OC Streetcar Program Management
OC Streetcar Program Management
Orange County Transportation Authority’s OC Streetcar will close a transit gap between Santa Ana and Garden Grove. The 4.1-mile line completes a contiguous transit system through Orange County, creating vital connections to employment, healthcare and recreation. With plans to connect directly to 18 OCTA bus routes, the streetcar will give users access to high-quality, low-cost transportation that complements existing travel infrastructure.

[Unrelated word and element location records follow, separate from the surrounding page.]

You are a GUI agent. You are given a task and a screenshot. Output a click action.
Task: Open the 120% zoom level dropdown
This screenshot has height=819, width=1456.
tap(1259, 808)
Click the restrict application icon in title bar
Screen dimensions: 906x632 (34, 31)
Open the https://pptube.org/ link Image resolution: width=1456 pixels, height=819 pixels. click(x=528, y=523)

We are leading program management and our finance team helped fast-track development of supporting material for a New Starts grant from the Federal Transit Administration. We developed the project’s FTA New Starts evaluation and ratings templates, submitting them in just two months. Our team performed value engineering and provided recommendations to reconfigure the project. The sustainable and multimodal benefits that are so important to the community resulted in a Medium-High project rating in the FTA’s annual report to Congress in February, 2016. This ruling made the project eligible for 50 percent — roughly $144 million — of its funding from the Section 5309 Capital Investment Grant program.
Less than a year later, the project received FTA approval to enter the engineering phase.

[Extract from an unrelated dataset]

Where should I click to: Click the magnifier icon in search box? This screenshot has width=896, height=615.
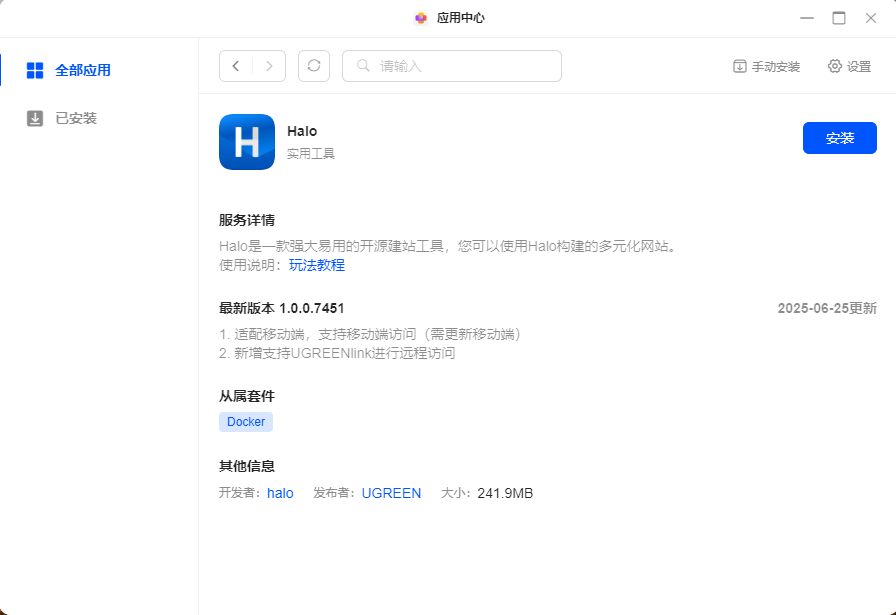(x=363, y=66)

As the owner’s engineer, our team reviews all designs for guideways, stations, systems and utilities for the fleet of eight modern, low-floor streetcars expected to carry an estimated 7,500 riders per day. We are also providing environmental documentation, risk assessment, funding and economics analysis.

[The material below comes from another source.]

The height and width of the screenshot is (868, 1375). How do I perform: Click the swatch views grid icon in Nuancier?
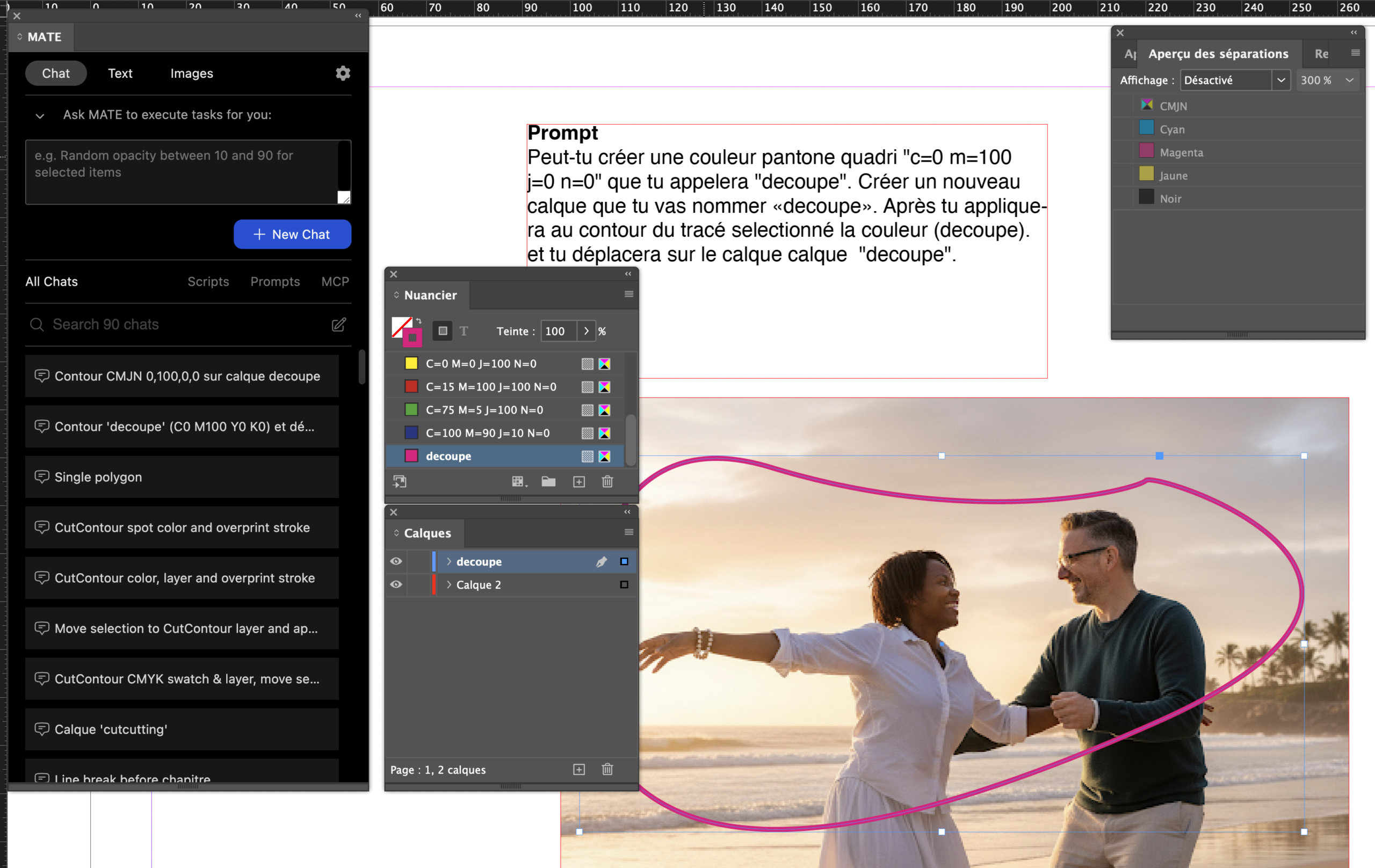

Holistically approaching all project needs, we facilitated collaborative workshops with agency staff to create a customized program for the streetcar maintenance and storage facility. The process helped develop more robust initial cost estimates and determine the adequacy of the site selected for the facility. Since the location did not provide adequate space for a streetcar turnaround area, the team came up with several alternatives, which included the use of a Y track, a vehicle turntable, and removing the trucks from the vehicles and rotating them in the correct direction. The final result functioned as the basis of the engineer’s design.